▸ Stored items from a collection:
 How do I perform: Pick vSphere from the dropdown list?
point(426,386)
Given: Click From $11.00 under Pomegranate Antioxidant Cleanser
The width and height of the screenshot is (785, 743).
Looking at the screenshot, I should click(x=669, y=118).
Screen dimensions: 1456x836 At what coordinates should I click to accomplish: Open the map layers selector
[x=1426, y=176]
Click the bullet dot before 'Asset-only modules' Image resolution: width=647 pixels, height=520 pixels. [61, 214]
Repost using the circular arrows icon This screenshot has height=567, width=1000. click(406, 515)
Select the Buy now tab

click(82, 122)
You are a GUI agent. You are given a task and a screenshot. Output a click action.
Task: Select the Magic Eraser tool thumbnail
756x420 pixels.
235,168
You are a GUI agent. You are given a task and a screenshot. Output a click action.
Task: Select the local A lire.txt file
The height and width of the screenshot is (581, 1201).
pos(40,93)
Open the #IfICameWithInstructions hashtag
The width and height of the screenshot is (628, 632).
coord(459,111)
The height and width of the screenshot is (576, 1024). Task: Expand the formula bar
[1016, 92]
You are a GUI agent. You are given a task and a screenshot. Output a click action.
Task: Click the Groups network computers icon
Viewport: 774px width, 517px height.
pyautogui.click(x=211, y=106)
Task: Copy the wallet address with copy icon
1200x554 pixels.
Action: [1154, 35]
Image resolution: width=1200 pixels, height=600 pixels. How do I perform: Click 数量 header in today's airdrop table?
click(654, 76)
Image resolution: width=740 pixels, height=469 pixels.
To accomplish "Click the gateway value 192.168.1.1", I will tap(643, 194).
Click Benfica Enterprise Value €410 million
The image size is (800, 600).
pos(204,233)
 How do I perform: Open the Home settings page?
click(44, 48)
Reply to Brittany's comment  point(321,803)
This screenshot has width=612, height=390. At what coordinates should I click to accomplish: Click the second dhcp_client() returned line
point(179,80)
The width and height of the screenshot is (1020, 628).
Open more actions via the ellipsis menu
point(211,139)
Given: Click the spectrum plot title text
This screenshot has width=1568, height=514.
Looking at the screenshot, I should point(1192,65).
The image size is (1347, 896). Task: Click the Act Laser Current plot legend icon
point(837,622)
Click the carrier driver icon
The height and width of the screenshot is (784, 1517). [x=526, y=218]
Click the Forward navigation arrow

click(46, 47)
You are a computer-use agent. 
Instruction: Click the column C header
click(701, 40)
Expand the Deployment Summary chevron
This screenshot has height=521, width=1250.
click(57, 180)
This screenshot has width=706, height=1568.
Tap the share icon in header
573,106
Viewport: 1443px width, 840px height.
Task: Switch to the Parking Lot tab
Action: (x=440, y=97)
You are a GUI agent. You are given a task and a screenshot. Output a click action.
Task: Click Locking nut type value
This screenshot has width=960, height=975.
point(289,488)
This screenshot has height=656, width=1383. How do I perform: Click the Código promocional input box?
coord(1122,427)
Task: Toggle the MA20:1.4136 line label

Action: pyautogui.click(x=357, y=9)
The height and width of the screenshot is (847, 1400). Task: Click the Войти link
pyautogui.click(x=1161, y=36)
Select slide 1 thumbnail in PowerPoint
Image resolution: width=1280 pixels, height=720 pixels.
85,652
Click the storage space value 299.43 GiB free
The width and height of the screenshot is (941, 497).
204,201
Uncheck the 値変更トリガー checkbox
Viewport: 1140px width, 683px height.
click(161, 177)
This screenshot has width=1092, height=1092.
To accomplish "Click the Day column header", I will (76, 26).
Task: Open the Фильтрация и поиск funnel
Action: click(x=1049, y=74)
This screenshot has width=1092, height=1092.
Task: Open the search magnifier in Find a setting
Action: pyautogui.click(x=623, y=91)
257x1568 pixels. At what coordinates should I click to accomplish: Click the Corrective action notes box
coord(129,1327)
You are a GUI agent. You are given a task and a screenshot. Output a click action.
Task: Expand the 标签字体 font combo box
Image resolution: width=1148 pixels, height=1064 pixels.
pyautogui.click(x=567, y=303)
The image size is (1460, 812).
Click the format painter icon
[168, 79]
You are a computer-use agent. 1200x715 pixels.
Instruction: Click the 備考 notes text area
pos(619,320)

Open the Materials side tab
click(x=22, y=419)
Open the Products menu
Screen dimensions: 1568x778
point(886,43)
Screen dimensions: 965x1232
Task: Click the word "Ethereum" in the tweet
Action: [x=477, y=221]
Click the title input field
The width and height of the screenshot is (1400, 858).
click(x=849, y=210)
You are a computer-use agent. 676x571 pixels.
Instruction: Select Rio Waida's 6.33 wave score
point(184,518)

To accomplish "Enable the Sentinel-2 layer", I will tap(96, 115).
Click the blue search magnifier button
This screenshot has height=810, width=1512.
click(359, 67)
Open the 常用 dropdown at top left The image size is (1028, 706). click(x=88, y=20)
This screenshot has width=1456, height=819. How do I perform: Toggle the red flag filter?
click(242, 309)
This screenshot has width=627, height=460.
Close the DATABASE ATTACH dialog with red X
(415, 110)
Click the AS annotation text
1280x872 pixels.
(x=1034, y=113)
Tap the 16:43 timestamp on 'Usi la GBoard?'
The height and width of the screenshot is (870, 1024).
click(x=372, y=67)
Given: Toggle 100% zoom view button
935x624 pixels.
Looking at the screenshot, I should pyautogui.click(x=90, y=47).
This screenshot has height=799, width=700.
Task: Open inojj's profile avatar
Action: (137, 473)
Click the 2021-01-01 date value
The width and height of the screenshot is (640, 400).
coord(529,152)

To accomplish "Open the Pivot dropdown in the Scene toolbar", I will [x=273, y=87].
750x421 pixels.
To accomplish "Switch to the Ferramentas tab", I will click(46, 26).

▸ JOB: Can you reproduce the material above, starting at the line that contains "Click Benfica Enterprise Value €410 million" and ending with the line that contains "point(179,80)"?

▸ TASK ANSWER:
Click Benfica Enterprise Value €410 million
The image size is (800, 600).
pos(204,233)
 How do I perform: Open the Home settings page?
click(44, 48)
Reply to Brittany's comment  point(321,803)
This screenshot has width=612, height=390. At what coordinates should I click to accomplish: Click the second dhcp_client() returned line
point(179,80)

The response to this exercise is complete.